┌──

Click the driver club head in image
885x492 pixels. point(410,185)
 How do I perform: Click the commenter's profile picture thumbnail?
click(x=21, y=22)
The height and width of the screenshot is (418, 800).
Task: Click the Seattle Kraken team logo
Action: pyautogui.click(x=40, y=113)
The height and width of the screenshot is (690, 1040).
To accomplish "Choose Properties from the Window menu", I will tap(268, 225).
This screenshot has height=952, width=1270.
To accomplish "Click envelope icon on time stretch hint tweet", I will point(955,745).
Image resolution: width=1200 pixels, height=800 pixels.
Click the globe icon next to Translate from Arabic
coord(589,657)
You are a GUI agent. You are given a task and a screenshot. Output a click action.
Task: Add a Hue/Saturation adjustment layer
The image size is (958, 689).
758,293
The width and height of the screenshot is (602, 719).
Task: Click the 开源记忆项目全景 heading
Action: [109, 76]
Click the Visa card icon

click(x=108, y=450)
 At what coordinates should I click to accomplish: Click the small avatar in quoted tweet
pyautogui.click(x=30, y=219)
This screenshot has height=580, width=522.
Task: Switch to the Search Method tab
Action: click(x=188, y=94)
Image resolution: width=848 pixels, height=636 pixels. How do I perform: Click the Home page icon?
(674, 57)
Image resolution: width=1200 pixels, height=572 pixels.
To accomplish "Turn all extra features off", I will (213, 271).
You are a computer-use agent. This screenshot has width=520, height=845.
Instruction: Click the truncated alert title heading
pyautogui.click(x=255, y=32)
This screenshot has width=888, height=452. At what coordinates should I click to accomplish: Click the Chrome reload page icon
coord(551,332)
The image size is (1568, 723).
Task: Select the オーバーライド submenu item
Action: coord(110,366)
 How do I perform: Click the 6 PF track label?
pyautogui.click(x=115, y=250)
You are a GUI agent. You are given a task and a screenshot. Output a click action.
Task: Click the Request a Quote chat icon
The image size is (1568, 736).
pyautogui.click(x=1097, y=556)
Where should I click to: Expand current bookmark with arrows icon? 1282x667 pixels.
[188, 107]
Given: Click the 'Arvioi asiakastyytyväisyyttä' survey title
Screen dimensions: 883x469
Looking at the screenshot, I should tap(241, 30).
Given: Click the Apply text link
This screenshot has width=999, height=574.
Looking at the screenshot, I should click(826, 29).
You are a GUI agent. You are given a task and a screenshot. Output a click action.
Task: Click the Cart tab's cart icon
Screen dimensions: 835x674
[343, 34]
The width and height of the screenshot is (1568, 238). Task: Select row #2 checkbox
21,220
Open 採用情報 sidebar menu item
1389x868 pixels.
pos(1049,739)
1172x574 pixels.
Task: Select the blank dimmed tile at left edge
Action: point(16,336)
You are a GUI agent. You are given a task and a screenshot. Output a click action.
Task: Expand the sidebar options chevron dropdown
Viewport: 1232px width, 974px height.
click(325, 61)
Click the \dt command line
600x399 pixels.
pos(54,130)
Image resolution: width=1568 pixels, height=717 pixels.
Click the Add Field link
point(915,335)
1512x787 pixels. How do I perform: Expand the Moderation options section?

└──

**Work to do**. Please reproduce every one of the lines above word for word.

**Exercise output**.
Click the driver club head in image
885x492 pixels. point(410,185)
 How do I perform: Click the commenter's profile picture thumbnail?
click(x=21, y=22)
The height and width of the screenshot is (418, 800).
Task: Click the Seattle Kraken team logo
Action: pyautogui.click(x=40, y=113)
The height and width of the screenshot is (690, 1040).
To accomplish "Choose Properties from the Window menu", I will tap(268, 225).
This screenshot has height=952, width=1270.
To accomplish "Click envelope icon on time stretch hint tweet", I will point(955,745).
Image resolution: width=1200 pixels, height=800 pixels.
Click the globe icon next to Translate from Arabic
coord(589,657)
You are a GUI agent. You are given a task and a screenshot. Output a click action.
Task: Add a Hue/Saturation adjustment layer
The image size is (958, 689).
758,293
The width and height of the screenshot is (602, 719).
Task: Click the 开源记忆项目全景 heading
Action: [109, 76]
Click the Visa card icon

click(x=108, y=450)
 At what coordinates should I click to accomplish: Click the small avatar in quoted tweet
pyautogui.click(x=30, y=219)
This screenshot has height=580, width=522.
Task: Switch to the Search Method tab
Action: click(x=188, y=94)
Image resolution: width=848 pixels, height=636 pixels. How do I perform: Click the Home page icon?
(674, 57)
Image resolution: width=1200 pixels, height=572 pixels.
To accomplish "Turn all extra features off", I will (213, 271).
You are a computer-use agent. This screenshot has width=520, height=845.
Instruction: Click the truncated alert title heading
pyautogui.click(x=255, y=32)
This screenshot has width=888, height=452. At what coordinates should I click to accomplish: Click the Chrome reload page icon
coord(551,332)
The image size is (1568, 723).
Task: Select the オーバーライド submenu item
Action: coord(110,366)
 How do I perform: Click the 6 PF track label?
pyautogui.click(x=115, y=250)
You are a GUI agent. You are given a task and a screenshot. Output a click action.
Task: Click the Request a Quote chat icon
The image size is (1568, 736).
pyautogui.click(x=1097, y=556)
Where should I click to: Expand current bookmark with arrows icon? 1282x667 pixels.
[188, 107]
Given: Click the 'Arvioi asiakastyytyväisyyttä' survey title
Screen dimensions: 883x469
Looking at the screenshot, I should tap(241, 30).
Given: Click the Apply text link
This screenshot has width=999, height=574.
Looking at the screenshot, I should click(826, 29).
You are a GUI agent. You are given a task and a screenshot. Output a click action.
Task: Click the Cart tab's cart icon
Screen dimensions: 835x674
[343, 34]
The width and height of the screenshot is (1568, 238). Task: Select row #2 checkbox
21,220
Open 採用情報 sidebar menu item
1389x868 pixels.
pos(1049,739)
1172x574 pixels.
Task: Select the blank dimmed tile at left edge
Action: point(16,336)
You are a GUI agent. You are given a task and a screenshot. Output a click action.
Task: Expand the sidebar options chevron dropdown
Viewport: 1232px width, 974px height.
click(325, 61)
Click the \dt command line
600x399 pixels.
pos(54,130)
Image resolution: width=1568 pixels, height=717 pixels.
Click the Add Field link
point(915,335)
1512x787 pixels. How do I perform: Expand the Moderation options section?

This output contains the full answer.